Episode 2, Part 4

652 37 5
                                    

I shimmy my arms through the sleeves of a plain white tzotzomatli and smooth its front. It’ll need some tailoring to bring out my hips—the only way to keep me from looking like a tree trunk draped in a sack. But that’ll have to wait.

Surprised by my own emotion, I force back tears while holding my dirty tzotzomatli out for examination. It’s not like I could wear it at the academy. And maybe that’s the thing. Whatever happens, the next four days will change my and Olin’s lives forever.

I fold the garment carefully. I’ll leave it with the shopkeeper, a quality seamstress and faithful client. She can find another home for it—an uninfected girl, a mere carrier of the twitch virus, who can spend her long years raising children and being a wife.

Outside my changing room, Olin barks a warning followed by the clatter of an overturned clothing rack.

An instant later, a bullish chadzitzin rips through the curtain, pushing me into the corner. I lunge for his throat with two fingers.

Lightning quick, he clenches my hand. Bending it back, he demonstrates the ability to snap my wrist before letting it go. Shirtless and dripping with sweat, he hesitates. As Olin rushes up behind him, he raises his hands and backs away. “Neca says to tell you, if you ever wanna visit your garden again, you’ll do exactly what I say.”

I open my mouth to argue.

Olin shakes his head. “It’s Huatiani. He’s onto us.”

The chadzitzin nods, grinding a strip of tzapotl bark in his teeth. “You drew his attention with your stunt at the entrance to the underground. Now he’s had time to surround the place.”

“And you are?”

“Yetic.”

I nod. It takes only a moment to place the name—another well-known psych-fighter. “Well, listen here, Yetic, I don’t take orders from you or Neca, so—”

“Neca also says to tell you, if you want your brother to survive until registration, shut up and run.” Grabbing Olin with one hand and me with the other, he thrusts us out of the dressing room and toward the back of the shop. “The JP’s man guarding the meat market won a lot of money off my last match.”

In a blur, we reach the interior corridor connecting the shops. Yetic sprints to our right. “He let me in. Hopefully he’ll let us out.”

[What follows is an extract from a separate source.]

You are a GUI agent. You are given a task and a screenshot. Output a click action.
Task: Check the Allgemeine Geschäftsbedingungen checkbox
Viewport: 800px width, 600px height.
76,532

“And why are you helping us?” I don’t like trusting sweaty strangers.

“Neca promised me something I’ve wanted for a long time.” He bursts through the back door to the meat market. “Don’t you worry, Bluehair. There’s no way this side of the underworld I’m not fulfilling my end of the deal.”

The three of us duck behind a counter where a worried butcher does his best to ignore our presence. Brandishing a cleaver, he hacks apart the rib cage of what looks to be a coyotl. I note to avoid his store in the future, then remember I won’t be back. “And what deal is that?”

“Deliver you and your brother safely to the agreed location.” Yetic strips the last of the gummy resin from the piece of tzapotl bark with his teeth before tossing the woody portion. He stares at me while chewing the remaining gum.

I grip Olin’s hand. “And where—”

“Now,” Yetic rushes around the end of the counter.

I’ve no choice but to follow, Olin in tow. We sprint past the open front of the shop and onto the walkway. A man with a stun stick faces us. When he spots Yetic, he nods and looks the other direction. Slapping the pavement with our bare feet, we dart away from the underground’s central entrance—away from Neca. I want to go back, but I keep running. As we sprint down an alley, a hover sled loaded with blockades slides to a stop behind us, removing all possibility.